The most cool idea would be to actually run a routing daemon on the cluster manager (like gated or Zebra (see www.zebra.org)), then we wouldn't even need to telnet to the router but could run fully self contained using an IBGP feed. Zebra is quite modular even and could possibly be made to integrated more tightly with the dispatcher...

Joe

It must have been your other mail where you said that this was simple but not everyone knew about it. I just found out why. My cisco tcipip routing book has 2 pages on BGP. They told me to find a cisco engineer to "discuss my needs" with if I wanted to know more about BGP

There is actually some sort of nice introduction hidden on www.cisco.com, search for BGP4. "Internet Routing Architecture" from Cisco Press covers everything you might want to know about BGP4.

_All_ routers, participating in global Internet routing, hold a full view of the routing table, reflecting their view of the network. They know how many AS (autonomous systems) are in between them and any reachable destination on the network. If they have multiple choices (ie multiple connections, so called multi homed providers), they select the one with the shortest AS path and install it into their routing table.
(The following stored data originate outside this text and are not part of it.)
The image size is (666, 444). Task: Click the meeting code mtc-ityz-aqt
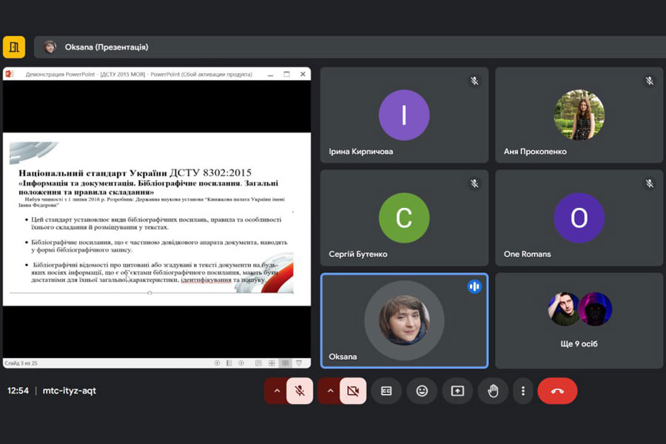click(x=69, y=391)
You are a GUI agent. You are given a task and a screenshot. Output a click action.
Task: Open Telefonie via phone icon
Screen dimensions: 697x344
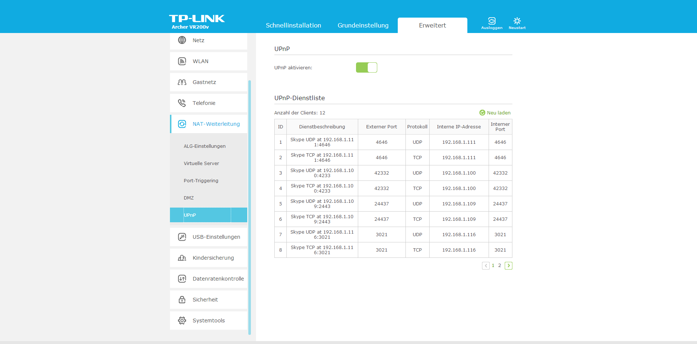click(182, 103)
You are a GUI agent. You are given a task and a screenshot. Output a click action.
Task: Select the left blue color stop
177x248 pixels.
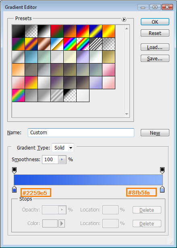click(x=14, y=189)
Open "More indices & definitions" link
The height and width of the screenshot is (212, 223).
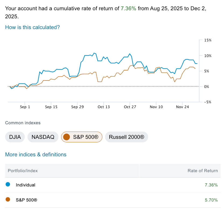pyautogui.click(x=36, y=154)
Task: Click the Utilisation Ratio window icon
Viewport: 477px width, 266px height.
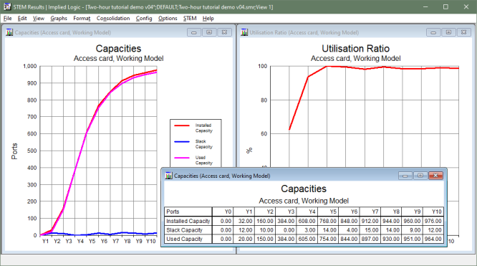Action: [x=244, y=32]
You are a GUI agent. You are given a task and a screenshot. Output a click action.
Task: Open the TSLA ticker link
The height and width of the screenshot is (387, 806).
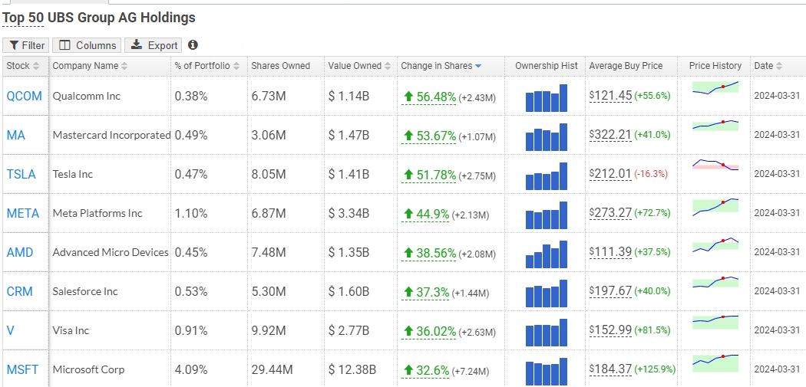(21, 174)
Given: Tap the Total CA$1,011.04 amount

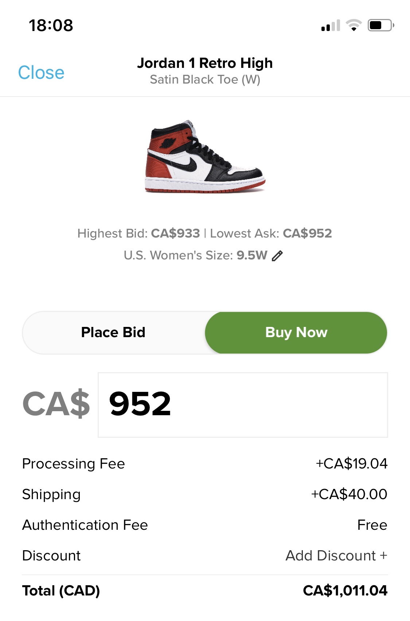Looking at the screenshot, I should (345, 591).
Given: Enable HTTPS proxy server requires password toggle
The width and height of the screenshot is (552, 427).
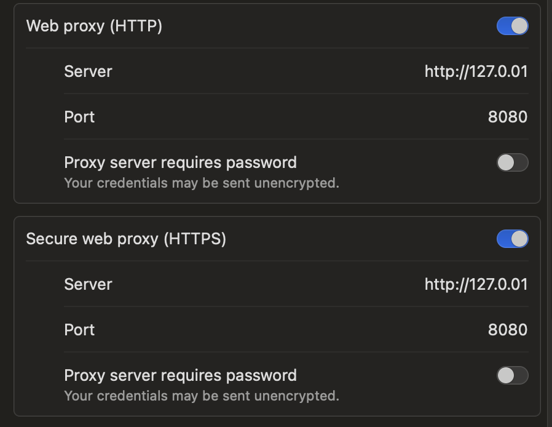Looking at the screenshot, I should click(x=512, y=375).
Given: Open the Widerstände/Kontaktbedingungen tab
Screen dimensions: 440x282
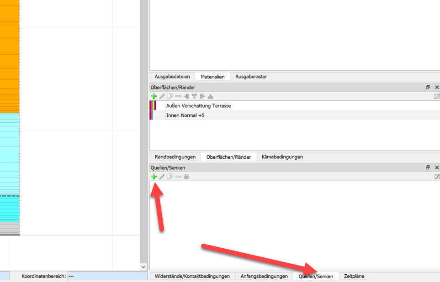Looking at the screenshot, I should click(192, 276).
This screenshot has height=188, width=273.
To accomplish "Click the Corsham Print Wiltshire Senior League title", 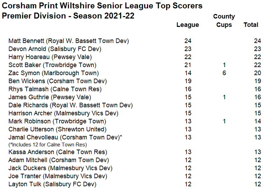I will click(x=102, y=6).
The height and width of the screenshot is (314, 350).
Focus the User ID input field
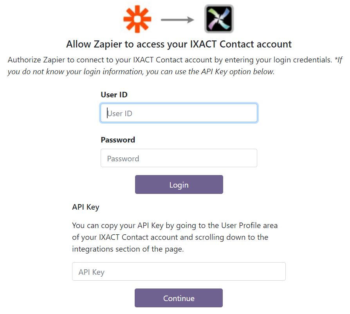coord(179,113)
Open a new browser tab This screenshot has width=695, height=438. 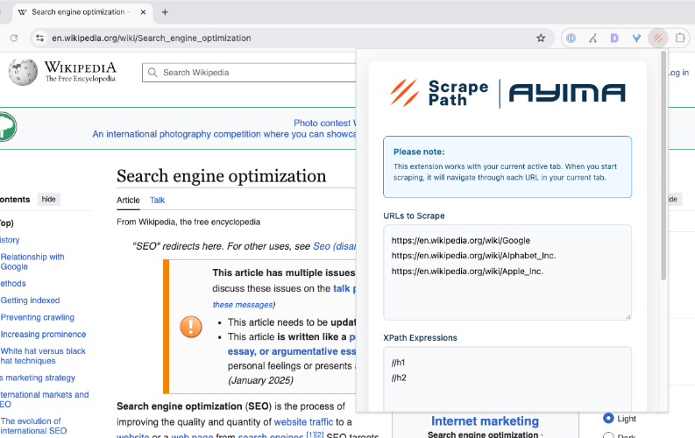pyautogui.click(x=165, y=12)
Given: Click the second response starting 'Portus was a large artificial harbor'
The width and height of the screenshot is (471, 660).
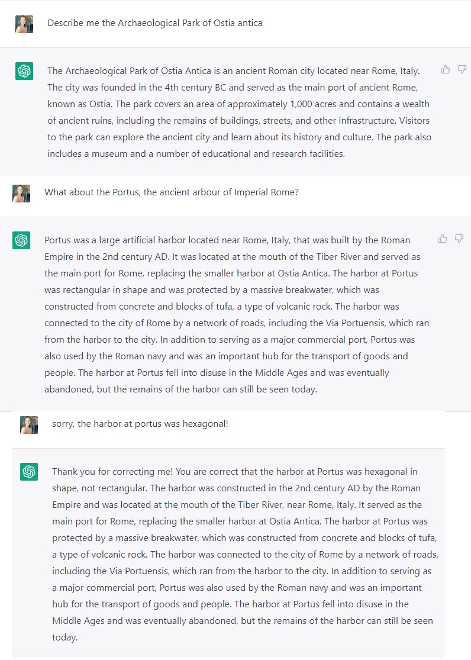Looking at the screenshot, I should point(227,240).
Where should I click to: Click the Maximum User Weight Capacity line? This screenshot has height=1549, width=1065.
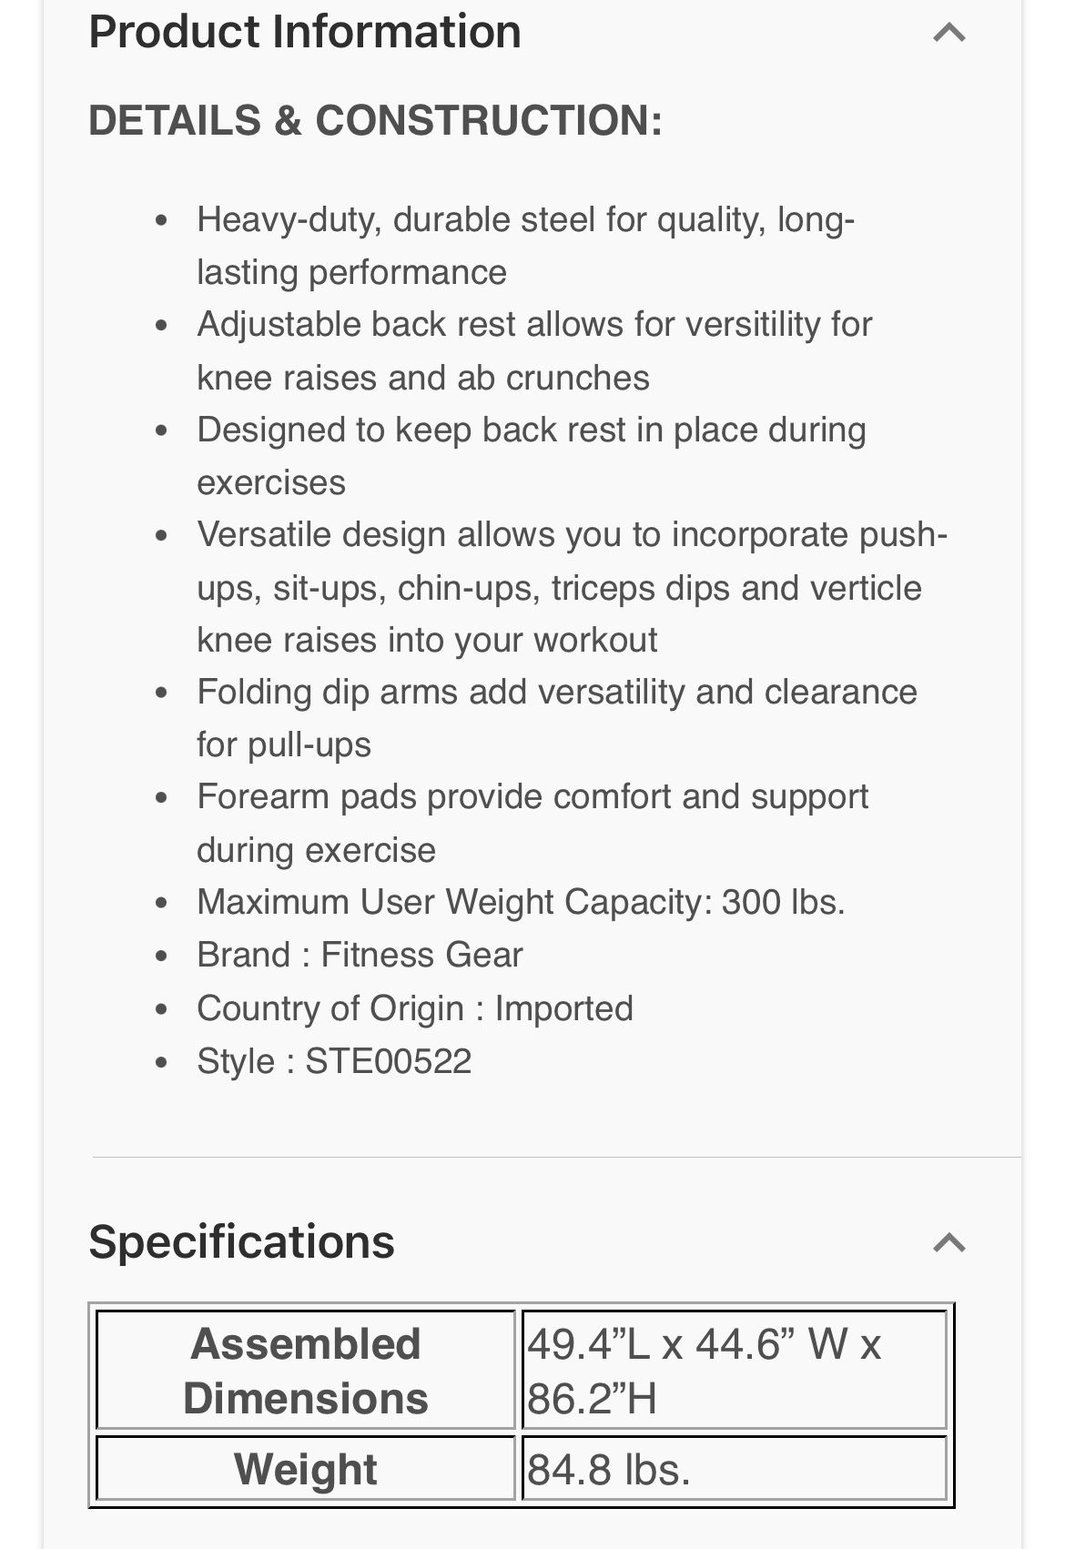click(521, 903)
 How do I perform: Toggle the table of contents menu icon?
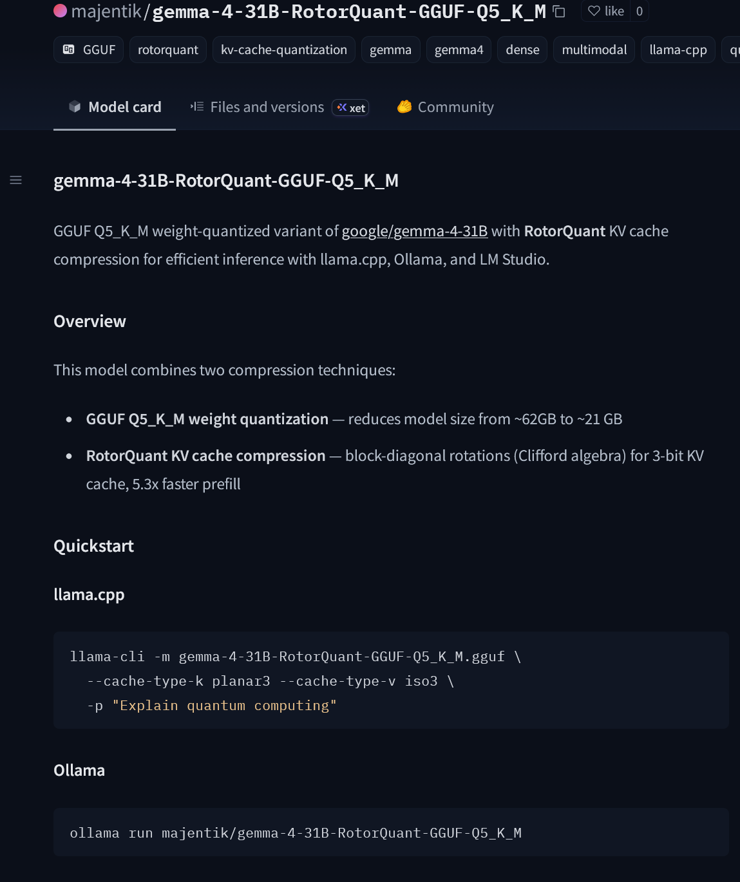tap(16, 180)
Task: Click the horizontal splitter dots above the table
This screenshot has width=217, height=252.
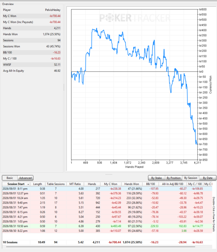Action: click(109, 174)
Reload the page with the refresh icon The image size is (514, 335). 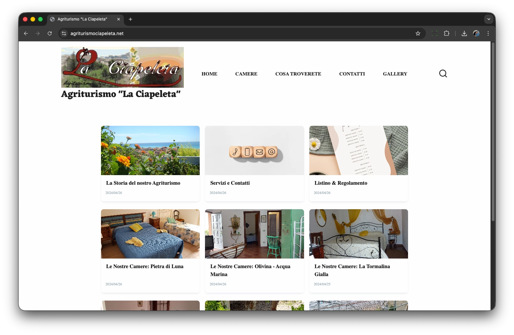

Now, one sets up a dispatcher which has BGP4 peerings with all participatin g clusters. Since the dispatcher only installs the best routes to all targets in it's routing table, it is a simple lookup to see which cluster is closest to the client.

If a cluster fails, the peering with the dispatcher is shutdown and the backup routes (the views learned from other clusters) take over.

This is actually very nice and well tested technology, since it is what makes the internet work.

It requires cooperation on part of the ISP hosting the cluster, that he provides a read-only "IBGP" feed to the cluster manager inside his AS.

BGP4 AS hops may not be directly related to latency. However, it tells you how many backbones are in between you and how many are not, which does have a tight relationship to the latency. And you can use the BGP4 route-maps etc to influnce the load balancing on an easy way - if you got one cluster from which a certain part of the Internet is reached via a slow satellite link, you can automatically lower the preference for all routes comeing in via that satellite link and not use that.

Ted Pavlic tpavlic (at) netwalk (dot) com 9 Sep 1999:

For now AS hops probably are useful - we have two mirrors on different continents.

Lars

You do NOT and cannot run OSPF here. OSPF is an "IGP" (interior routing protocol) which can't be usefully applied here.

I suppose I figured large networks might all share OSPF information, but I guess that they wouldn't share too much OSPF information between different geographical locations. (And I'm guessing that the latency between the load balancer and the user will PROABABLY almost exactly the same as the latency between the end-servers and the user...so...) I never claimed that I knew much of anything about BGP or OSPF, but thought that if BGP wasn't very helpful... OSPF might be. :) (It was a shot in the dark - a request for comments, if anything)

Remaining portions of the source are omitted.